Back in the 1950s, after Russia acquired the atomic bomb and became the second world “super power” glaring over the Arctic Ice at the United States, there was a great fear of a nuclear war. The main deterrent was the knowledge that the bomb was so deadly that its use would probably destroy both countries within the first hours of warfare and leave the land uninhabitable for thousands of years thereafter.


But the fear was real so people all over the United States prepared for it by building bomb shelters under their homes. Those shelters are still there. They were usually entered through a firm iron or concrete door that sealed down once the occupant got inside. They were stocked, at least in those years, with bottled water, canned foods and equipment to meet basic human needs for three days or longer in the event of a nuclear attack. The idea was to try to survive the fallout from a nearby attack if you were lucky enough not to be directly under the bomb when it fell.


Many sturdy public buildings also were designated as fallout shelters in those years. They were marked by signs that designated them as a shelter in the event of an attack. The shelters were usually located in the basement or some other well protected area that was estimated to be sturdy enough to withstand the force of an atomic blast from a certain distance.


I also remember that schools held drills in those years, teaching children how to lie on the floor under their desks with their hands over their heads if there was a bright flash from a nearby atomic explosion. The idea was to protect the children from flying glass and debris by the time the force of the blast reached the building.


Fortunately, the cold war remained exactly that. While we came close at times, there never was a nuclear war between Russia and the United States and after a while, the insanity of even thinking about such a war caused the leaders of both nations to cool their jets and start talking about disarmament.


But knowledge of how to make nuclear weapons has spread now. Many other nations of the world have this terrible weapon, including China, India, Pakistan, Israel, and the United Kingdom. Even some rogue countries like North Korea and Iran are in the process of building nuclear armaments. Thus the fear of a world nuclear war is greater today than ever before.


What is worse, there is a new element in the mix now that did not exist back in the Cold War years. There is a growing threat of world terrorism as Moslems and Christians rebuild old tensions that once led to open warfare throughout Europe and the Middle East during the Crusades. Israel and the Palestinians are locked in daily conflict over how to share the small territory of land that both claim as their own on the east end of the Mediterranean. And all nations of the world, especially China, Russia, India and the Untied States, are scrambling for control of the declining oil reserves of the world, mostly located in the Middle East. Other diminishing resources like potable water, wood and mineral deposits are also in contention.


We are living in extremely dangerous times because the world is overpopulated, polluted and on the edge of a war that could lead to a quick extinction of all life on the planet.


It is small wonder that “panic rooms” are in vogue in Florida. Don’t be surprised if the idea catches on and the people start investing in them all over the place. In fact, if they haven’t already thought of it, construction companies might do well to start designing and selling them.
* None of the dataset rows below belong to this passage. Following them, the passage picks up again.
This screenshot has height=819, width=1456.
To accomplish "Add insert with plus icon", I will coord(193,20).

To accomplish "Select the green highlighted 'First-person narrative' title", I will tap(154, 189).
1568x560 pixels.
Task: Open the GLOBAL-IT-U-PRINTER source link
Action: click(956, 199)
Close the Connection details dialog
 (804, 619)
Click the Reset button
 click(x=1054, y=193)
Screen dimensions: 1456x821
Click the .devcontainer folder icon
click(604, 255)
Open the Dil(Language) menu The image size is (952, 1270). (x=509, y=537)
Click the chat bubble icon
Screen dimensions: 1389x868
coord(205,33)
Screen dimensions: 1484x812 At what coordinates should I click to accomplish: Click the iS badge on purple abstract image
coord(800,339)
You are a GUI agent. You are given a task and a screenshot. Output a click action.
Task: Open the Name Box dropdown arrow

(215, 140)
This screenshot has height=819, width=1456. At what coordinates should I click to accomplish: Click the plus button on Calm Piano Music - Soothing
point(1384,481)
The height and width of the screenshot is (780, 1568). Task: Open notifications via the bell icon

While they might offer the homeowner a small sense of extra security, such panic rooms will do nothing to save us in the long run. The plagues, the wars and the loss of food and water lying in our future will not be something that goes away in a day or two. Eventually the people hiding in their panic rooms will have to come out.


That is when reality will get them. They will just be putting off the inevitable for a few days longer.